You are viewing a plain text version of this content. The canonical link for it is here.
Posted to user@pig.apache.org by Doug Daniels <dd...@mortardata.com> on 2011/07/26 19:02:11 UTC
Exception running penny data sampler
Hi,
I'm trying to run the data sampler tool from the penny library, and am getting a ClassNotFoundException for a netty class. I'm using the trunk version of pig, with the patch from PIG-2013 applied.
I'm running a simple script that uses pig test data from test/org/apache/pig/test/data/InputFiles/jsTst1.txt :
x = LOAD 'jsTst1.txt' USING PigStorage('\t');
x_filtered = FILTER x BY (int)$1 > 100;
STORE x_filtered INTO 'jsTst1Filtered';
To run it, I tried the syntax from https://cwiki.apache.org/confluence/display/PIG/PennyToolLibrary, but I was getting a ClassNotFoundException on org.jboss.netty.channel.ChannelFactory before the job even started running. I added the netty-3.2.2.Final.jar from pig's ivy libs to the -cp list, which fixed that ClassNotFoundException, but left me with a new one after the job started:
11/07/26 16:44:13 WARN mapReduceLayer.Launcher: There is no log file to write to.
11/07/26 16:44:13 ERROR mapReduceLayer.Launcher: Backend error message
Error: java.lang.ClassNotFoundException: org.jboss.netty.channel.SimpleChannelHandler
at java.net.URLClassLoader$1.run(URLClassLoader.java:202)
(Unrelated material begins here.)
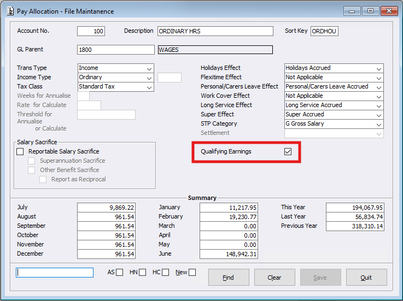Open the STP Category dropdown
This screenshot has width=403, height=301.
378,124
at java.security.AccessController.doPrivileged(Native Method)
at java.net.URLClassLoader.findClass(URLClassLoader.java:190)
at java.lang.ClassLoader.loadClass(ClassLoader.java:306)
at sun.misc.Launcher$AppClassLoader.loadClass(Launcher.java:301)
at java.lang.ClassLoader.loadClass(ClassLoader.java:247)
at java.lang.ClassLoader.defineClass1(Native Method)
at java.lang.ClassLoader.defineClassCond(ClassLoader.java:631)
at java.lang.ClassLoader.defineClass(ClassLoader.java:615)
at java.security.SecureClassLoader.defineClass(SecureClassLoader.java:141)
at java.net.URLClassLoader.defineClass(URLClassLoader.java:283)
at java.net.URLClassLoader.access$000(URLClassLoader.java:58)
at java.net.URLClassLoader$1.run(URLClassLoader.java:197)
at java.security.AccessController.doPrivileged(Native Method)
at java.net.URLClassLoader.findClass(URLClassLoader.java:190)
at java.lang.ClassLoader.loadClass(ClassLoader.java:306)
at sun.misc.Launcher$AppClassLoader.loadClass(Launcher.java:301)
at java.lang.ClassLoader.loadClass(ClassLoader.java:247)
at org.apache.pig.penny.impl.harnesses.MonitorAgentHarness.initialize(MonitorAgentHarness.java:229)
at org.apache.pig.penny.impl.pig.MonitorAgentUDF.init(MonitorAgentUDF.java:61)
at org.apache.pig.penny.impl.pig.MonitorAgentUDF.exec(MonitorAgentUDF.java:72)
at org.apache.pig.penny.impl.pig.MonitorAgentUDF.exec(MonitorAgentUDF.java:37)
at org.apache.pig.backend.hadoop.executionengine.physicalLayer.expressionOperators.POUserFunc.getNext(POUserFunc.java:216)
at org.apache.pig.backend.hadoop.executionengine.physicalLayer.expressionOperators.POUserFunc.getNext(POUserFunc.java:258)
at org.apache.pig.backend.hadoop.executionengine.physicalLayer.PhysicalOperator.getNext(PhysicalOperator.java:316)
at org.apache.pig.backend.hadoop.executionengine.physicalLayer.relationalOperators.POForEach.processPlan(POForEach.java:332)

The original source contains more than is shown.